John Keells CG Auto (JKCG Auto), the authorised distributor of BYD and DENZA, recently welcomed BYD Vice President, Liu Xueliang to Sri Lanka as part of an official visit reviewing the remarkable growth of both brands across sales and aftersales.

The visit reflects the company’s long-term confidence in Sri Lanka’s transition towards New Energy Mobility and its place within that broader global momentum.

“Sri Lanka holds a strategic place in BYD’s regional outlook for South Asia. What stands out to us is the enthusiasm and loyalty Sri Lankan customers have shown towards the brand, and that response has shaped how seriously we view this market’s potential

“We recognise and are grateful for the trust placed in BYD and DENZA by our valued Sri Lankan customers.

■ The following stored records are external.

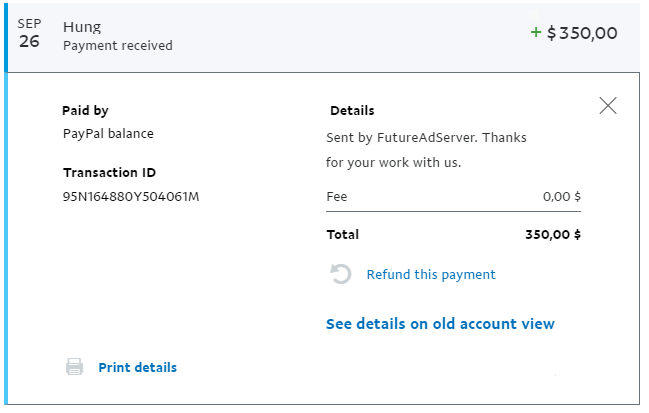This screenshot has height=413, width=649.
Task: Click the Print details link
Action: (137, 367)
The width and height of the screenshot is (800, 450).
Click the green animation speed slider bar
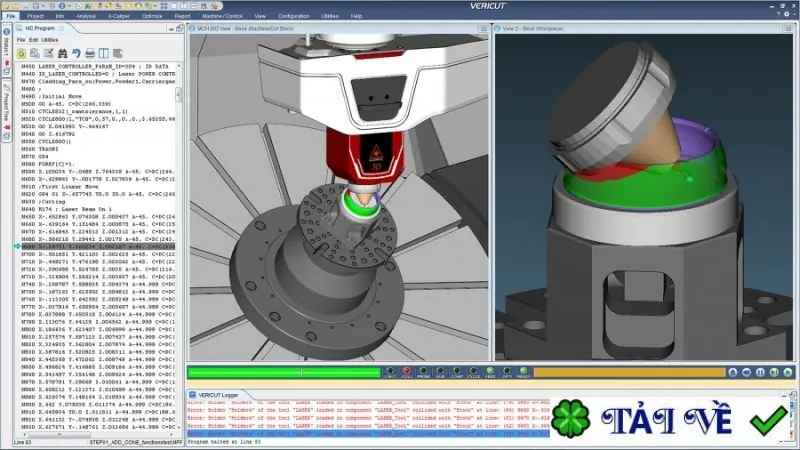284,372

Our focus going forward is to ensure that they will continue to have access to the same quality products and technology that have earned us recognition globally, and backed by robust customer support. We also commend the JKCG Auto team for their outstanding work in seamlessly giving life to our brand in Sri Lanka,” Liu said.

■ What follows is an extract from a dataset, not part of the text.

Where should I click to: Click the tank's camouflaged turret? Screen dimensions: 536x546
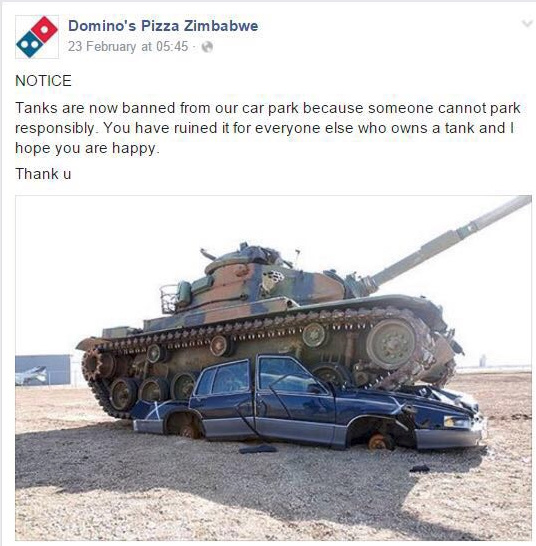[266, 279]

His visit follows another landmark year for BYD, which in 2026 emerged as the globally dominant leader in New Energy Vehicles (NEVs), recording 4.6 million units in sales in 2025, and well on track to surpass that figure in 2026.

BYD was also celebrated as the World’s Most Innovative Automotive Group in the Automotive INNOVATIONS Report 2026 by Germany’s Center of Automotive Management (CAM) — the first time a Chinese automaker has topped the ranking in its 21-year history.

Locally too, BYD is become a fast favourite with Sri Lankan customers. Within nine months of vehicle imports resuming, BYD accounted for approximately 37% of all brand-new vehicle registrations and over 70% of electric vehicle registrations in Sri Lanka.